Durante la tarde, aproximadamente 12 participantes acudieron caracterizados como loros, simios, perros y otros animales, según la transmisión en YouTube. La actividad generó curiosidad entre quienes transitaban por el parque y motivó preguntas sobre la presencia del fenómeno “Therian” en El Salvador o si solo se trataba de una actividad puntual organizada por los creadores.
Días antes del evento, la psicóloga Gabriela Santos analizó para medios locales las posibles implicaciones de este tipo de conductas desde una perspectiva psicológica, social y familiar.
Santos explicó que la exposición constante a contenidos de este tipo en redes sociales puede influir en la construcción de identidad, especialmente en jóvenes que atraviesan situaciones de vulnerabilidad emocional.

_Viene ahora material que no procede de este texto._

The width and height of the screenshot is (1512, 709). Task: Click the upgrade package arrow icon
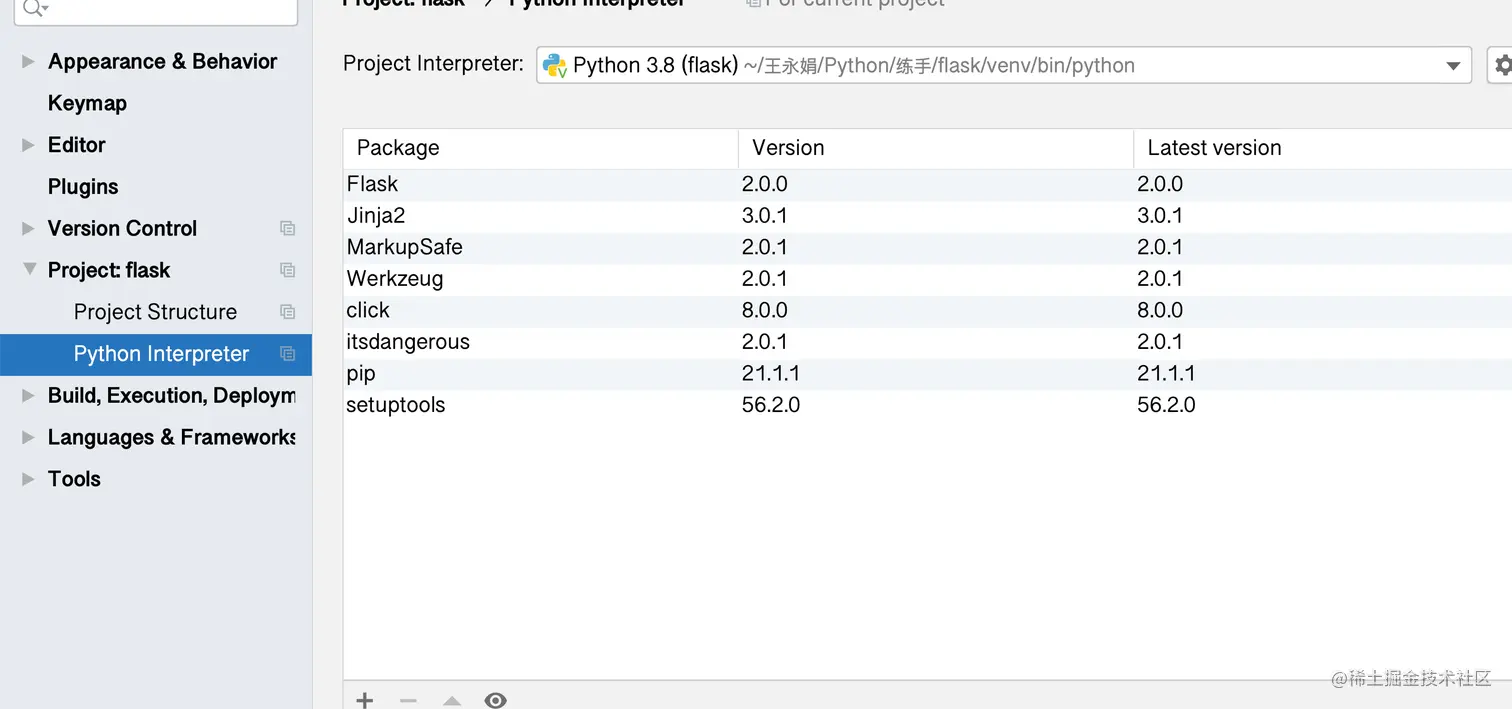point(452,701)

Entre sus recomendaciones, sugirió a padres y adultos responsables monitorear los contenidos consumidos por adolescentes y evitar ridiculizar sus comportamientos. “Detrás de ese comportamiento hay una persona sensible, vulnerable, con muchos problemas emocionales, que no logra identificarse cómo se siente”, señaló la psicóloga.
Tras la elección del ganador, quien asistió caracterizado como mono, agentes de la Policía Nacional Civil (PNC) se acercaron para indagar sobre la naturaleza de la reunión.

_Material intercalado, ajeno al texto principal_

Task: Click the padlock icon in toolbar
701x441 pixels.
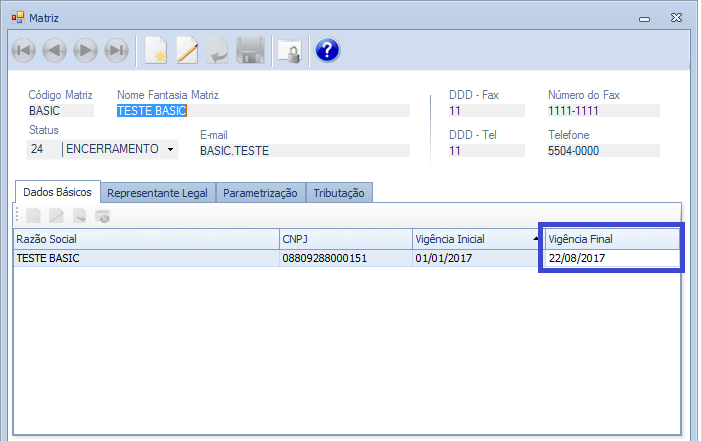Action: coord(289,50)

En diálogo con los organizadores, uno de los policías explicó que la intervención respondía a la necesidad de garantizar el orden público y la seguridad, citando la Constitución de la República. “Ustedes se disfracen como quieran, es un derecho que ustedes tienen, pueden hacerlo sin alterar el orden público. Respetando, todas las personas tenemos derechos, deberes y obligaciones, ¿es correcto?”, expresó el agente de la PNC durante el intercambio.

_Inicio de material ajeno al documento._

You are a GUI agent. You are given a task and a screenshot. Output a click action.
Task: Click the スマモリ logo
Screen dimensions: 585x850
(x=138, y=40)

El oficial recordó a los presentes que la normativa vigente reconoce el derecho de asociación y la libertad individual, pero también obliga a las autoridades a intervenir cuando se perciban riesgos para la seguridad o se altere el orden. Citó el caso de un incidente anterior en el parque Cuscatlán donde una persona disfrazada de perro habría mordido a una menor de 14 años, lo que motivó la vigilancia sobre este tipo de reuniones. “Los derechos humanos son inherentes a la persona, aunque se vista y se sienta animalito, pero sigue siendo persona. Nosotros, como policías, tenemos la obligación de reconocerlo como persona, siempre”, afirmó el agente ante los asistentes, subrayando que el deber de la PNC es garantizar los derechos de nacionales y extranjeros.
La intervención concluyó sin incidentes mayores y la policía reiteró que actividades de este tipo no deben alterar el orden público ni la dignidad humana. Al ser consultada, la Constitución salvadoreña establece en su artículo 1 que “El Salvador reconoce a la persona humana como el origen y el fin de la actividad del Estado, que está organizado para la consecución de la justicia, de la seguridad jurídica y del bien común”.